East is Becoming Wild Woolly.
Armed Men Hold Up Banks.

   Washington, May 7.-A few days ago seven armed men walked into a little country bank near here, shot and killed an officer of it, locked the rest of the officers and employees in the vault and went away with $30,000 in cash and securities. No one even found out what had happened for a quarter of an hour after they had left. Detectives, policeman, constables and all the other varieties of sleuths are hot on the tracks of the bandits, but have caught nothing so far except a lot of very vague clues and a great deal of space in the newspapers.
  
   Three days after the above happening, seven armed men went one of the offices of the Fifth Avenue Bus Company in New York, held up 30 men, took $2,000 and escaped without leaving behind so much  a clue.

   This may or may not have the same gang. There is no special reason to suppose it was the same gang.

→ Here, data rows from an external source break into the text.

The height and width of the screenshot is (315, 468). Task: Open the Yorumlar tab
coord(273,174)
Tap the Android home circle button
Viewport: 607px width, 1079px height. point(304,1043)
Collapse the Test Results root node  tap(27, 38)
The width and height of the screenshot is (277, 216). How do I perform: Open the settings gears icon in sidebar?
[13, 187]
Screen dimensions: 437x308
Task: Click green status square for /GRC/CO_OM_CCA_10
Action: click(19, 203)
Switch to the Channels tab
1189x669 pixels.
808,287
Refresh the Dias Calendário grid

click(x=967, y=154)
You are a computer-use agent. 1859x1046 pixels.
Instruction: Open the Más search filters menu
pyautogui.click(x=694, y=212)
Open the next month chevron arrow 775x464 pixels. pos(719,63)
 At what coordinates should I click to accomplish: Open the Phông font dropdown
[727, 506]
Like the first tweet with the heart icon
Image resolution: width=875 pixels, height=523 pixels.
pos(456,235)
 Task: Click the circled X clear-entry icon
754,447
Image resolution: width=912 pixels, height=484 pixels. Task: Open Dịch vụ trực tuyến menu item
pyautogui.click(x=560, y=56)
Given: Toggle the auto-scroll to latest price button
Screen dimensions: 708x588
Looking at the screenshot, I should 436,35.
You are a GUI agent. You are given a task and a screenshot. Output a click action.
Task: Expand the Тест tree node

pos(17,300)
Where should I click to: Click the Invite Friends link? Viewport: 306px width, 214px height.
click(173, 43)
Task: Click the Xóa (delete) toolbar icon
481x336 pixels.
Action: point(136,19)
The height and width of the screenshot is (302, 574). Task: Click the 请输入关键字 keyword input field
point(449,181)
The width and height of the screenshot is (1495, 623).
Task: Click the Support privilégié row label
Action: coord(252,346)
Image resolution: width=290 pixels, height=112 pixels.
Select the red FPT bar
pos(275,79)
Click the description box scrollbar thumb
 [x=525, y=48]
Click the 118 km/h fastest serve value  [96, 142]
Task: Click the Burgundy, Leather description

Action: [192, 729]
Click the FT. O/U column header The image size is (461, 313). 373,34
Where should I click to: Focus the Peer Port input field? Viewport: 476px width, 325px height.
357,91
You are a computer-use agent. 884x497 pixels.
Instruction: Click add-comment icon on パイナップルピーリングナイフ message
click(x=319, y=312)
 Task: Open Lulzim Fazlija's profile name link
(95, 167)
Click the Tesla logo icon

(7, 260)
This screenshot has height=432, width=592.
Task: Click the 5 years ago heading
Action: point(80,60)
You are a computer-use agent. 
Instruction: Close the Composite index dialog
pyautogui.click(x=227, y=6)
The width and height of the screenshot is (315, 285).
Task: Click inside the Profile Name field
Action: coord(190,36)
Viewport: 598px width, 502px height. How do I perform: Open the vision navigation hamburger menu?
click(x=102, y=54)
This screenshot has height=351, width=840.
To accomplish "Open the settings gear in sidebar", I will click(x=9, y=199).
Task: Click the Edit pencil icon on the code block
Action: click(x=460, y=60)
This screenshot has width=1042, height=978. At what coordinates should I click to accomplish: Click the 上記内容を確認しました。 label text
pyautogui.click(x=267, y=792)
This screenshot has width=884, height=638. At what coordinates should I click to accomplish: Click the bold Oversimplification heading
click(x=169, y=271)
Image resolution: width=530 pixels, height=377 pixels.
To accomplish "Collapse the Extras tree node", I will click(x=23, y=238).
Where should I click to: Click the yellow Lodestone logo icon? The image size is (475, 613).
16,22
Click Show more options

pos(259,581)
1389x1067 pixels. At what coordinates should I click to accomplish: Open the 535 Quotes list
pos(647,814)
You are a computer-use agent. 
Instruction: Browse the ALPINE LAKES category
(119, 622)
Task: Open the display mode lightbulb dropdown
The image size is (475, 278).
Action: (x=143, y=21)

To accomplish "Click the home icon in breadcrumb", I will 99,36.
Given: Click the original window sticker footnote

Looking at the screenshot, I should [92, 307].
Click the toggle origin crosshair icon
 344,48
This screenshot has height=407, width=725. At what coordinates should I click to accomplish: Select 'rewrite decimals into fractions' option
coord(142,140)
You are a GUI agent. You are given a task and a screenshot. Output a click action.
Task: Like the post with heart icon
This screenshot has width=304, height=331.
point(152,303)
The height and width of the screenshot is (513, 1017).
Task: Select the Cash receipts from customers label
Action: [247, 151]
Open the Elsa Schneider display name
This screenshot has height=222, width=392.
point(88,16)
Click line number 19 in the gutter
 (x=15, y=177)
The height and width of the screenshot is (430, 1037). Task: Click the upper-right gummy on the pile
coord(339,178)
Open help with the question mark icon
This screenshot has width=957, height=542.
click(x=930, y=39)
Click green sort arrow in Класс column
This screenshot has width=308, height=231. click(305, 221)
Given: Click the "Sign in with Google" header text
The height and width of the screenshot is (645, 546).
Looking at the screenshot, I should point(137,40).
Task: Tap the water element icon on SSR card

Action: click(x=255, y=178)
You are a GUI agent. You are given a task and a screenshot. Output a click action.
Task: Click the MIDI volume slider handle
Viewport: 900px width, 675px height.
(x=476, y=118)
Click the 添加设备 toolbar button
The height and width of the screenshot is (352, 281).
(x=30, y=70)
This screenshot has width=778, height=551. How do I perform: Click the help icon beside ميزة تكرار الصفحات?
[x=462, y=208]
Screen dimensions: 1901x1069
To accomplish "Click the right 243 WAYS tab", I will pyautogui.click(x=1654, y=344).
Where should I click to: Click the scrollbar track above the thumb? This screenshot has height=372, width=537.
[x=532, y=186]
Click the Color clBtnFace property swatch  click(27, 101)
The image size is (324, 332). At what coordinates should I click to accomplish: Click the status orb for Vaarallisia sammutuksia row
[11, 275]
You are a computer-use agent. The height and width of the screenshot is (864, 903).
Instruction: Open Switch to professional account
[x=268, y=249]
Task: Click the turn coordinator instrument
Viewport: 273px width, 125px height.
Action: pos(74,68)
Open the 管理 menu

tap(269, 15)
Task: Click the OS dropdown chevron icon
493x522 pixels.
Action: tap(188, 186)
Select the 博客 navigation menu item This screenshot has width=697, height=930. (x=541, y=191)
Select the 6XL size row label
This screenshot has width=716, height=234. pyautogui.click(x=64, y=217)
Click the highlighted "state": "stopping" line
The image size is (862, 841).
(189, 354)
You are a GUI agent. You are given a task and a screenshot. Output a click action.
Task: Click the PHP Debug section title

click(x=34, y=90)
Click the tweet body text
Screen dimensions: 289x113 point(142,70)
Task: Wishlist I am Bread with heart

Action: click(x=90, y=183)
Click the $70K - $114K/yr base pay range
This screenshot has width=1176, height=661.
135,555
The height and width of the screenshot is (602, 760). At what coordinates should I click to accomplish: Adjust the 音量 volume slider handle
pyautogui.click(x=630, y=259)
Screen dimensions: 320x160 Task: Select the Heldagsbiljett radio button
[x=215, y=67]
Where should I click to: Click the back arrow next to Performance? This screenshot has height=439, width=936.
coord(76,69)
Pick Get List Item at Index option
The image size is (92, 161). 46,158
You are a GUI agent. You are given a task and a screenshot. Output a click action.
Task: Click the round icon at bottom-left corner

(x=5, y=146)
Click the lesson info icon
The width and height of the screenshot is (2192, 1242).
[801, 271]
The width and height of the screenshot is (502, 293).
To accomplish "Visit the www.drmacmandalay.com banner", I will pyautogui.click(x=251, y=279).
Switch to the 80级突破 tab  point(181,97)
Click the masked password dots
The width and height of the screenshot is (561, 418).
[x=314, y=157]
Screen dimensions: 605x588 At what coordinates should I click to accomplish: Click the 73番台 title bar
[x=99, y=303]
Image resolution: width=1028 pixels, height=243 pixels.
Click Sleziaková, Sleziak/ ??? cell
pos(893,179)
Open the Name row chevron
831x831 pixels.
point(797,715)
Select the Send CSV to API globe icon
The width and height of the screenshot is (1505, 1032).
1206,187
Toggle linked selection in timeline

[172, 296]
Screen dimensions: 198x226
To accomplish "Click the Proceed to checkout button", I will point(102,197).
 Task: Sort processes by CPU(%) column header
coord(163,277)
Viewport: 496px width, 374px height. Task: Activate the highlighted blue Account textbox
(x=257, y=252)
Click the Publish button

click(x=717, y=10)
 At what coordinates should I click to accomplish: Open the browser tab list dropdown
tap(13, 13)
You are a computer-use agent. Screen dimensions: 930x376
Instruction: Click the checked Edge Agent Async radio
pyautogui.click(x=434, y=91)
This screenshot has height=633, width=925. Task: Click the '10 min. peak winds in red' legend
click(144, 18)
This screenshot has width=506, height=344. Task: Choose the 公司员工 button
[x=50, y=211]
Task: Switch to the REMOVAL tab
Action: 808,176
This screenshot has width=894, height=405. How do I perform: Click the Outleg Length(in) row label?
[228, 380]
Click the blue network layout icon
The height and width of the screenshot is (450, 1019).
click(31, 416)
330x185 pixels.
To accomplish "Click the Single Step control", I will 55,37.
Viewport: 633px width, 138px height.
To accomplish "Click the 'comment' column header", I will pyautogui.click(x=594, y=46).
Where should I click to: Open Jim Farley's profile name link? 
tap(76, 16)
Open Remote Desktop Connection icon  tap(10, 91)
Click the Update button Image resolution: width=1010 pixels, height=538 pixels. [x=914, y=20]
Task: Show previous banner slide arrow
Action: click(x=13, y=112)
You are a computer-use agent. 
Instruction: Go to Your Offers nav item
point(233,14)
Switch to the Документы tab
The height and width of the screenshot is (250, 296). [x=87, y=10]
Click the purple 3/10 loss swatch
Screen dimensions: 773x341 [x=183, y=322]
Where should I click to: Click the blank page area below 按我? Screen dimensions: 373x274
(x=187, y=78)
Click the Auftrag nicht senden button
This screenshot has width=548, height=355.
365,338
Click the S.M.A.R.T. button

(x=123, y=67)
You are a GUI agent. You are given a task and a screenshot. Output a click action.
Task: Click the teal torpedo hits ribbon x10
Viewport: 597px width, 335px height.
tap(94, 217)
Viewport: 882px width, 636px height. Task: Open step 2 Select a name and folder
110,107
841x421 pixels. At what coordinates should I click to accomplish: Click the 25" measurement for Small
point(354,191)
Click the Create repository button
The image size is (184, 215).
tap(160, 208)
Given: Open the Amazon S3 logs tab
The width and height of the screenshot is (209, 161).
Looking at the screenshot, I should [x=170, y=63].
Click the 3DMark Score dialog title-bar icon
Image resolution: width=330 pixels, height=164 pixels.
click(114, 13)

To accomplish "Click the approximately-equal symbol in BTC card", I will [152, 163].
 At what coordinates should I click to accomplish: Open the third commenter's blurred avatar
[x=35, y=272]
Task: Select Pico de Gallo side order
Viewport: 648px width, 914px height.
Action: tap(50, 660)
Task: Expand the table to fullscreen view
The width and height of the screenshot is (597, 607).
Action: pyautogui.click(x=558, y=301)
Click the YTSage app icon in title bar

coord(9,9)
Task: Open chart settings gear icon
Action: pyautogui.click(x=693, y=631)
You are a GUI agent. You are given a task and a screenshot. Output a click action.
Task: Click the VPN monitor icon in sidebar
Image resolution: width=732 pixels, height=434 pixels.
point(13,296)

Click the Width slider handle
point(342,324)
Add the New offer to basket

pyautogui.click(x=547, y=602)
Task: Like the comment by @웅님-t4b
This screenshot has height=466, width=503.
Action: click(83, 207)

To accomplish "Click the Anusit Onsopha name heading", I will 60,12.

This country is full of gangs and individuals who make an easy living by robbery and murder. Crimes like the two above narrated have become so common that we scarcely realize how common they are.
Jesse James Outdone.

   Jesse James and his brother, Frank won fame by their success as bandits during the generation following the Confederate war. We are accustomed to think of the deeds and times of the James boys as something romantically and especially criminal. Yet the James boys never did anything more bold than these two robberies, and they never got away with anything so easily. They held up a number of small country banks Western towns successfully, but they were often shot at, and members of their gang were repeatedly wounded. Finally, when they tried to rob the bank in Northfield, Minn., the citizens surrounded them, fired on them with rifles and six shooters and finally killed all of the gang but two. The James boys had a hard life compared to modern auto bandits, who make our highways unsafe and make every isolated store and bank a more or less hazardous enterprise.

   We also like to read tales of the Wild West, throughout the period from about 1860 to 1890, when the six shooter was supreme in all the great regions west of the Mississippi. Many fabulous fiction tales have been constructed about that era which cause the hair of the unsophisticated to stand on the end and make the Eastern citizen thank God that he lives in a civilized country. Yet, as a matter of fact, excepting where hostile Indians were involved, both life and property were vastly safer in the West of that day than they are in the East of this day. This you can easily ascertain for yourself if you will read, not the hair brained fiction which has been written about the early West, but the accounts actual experiences there.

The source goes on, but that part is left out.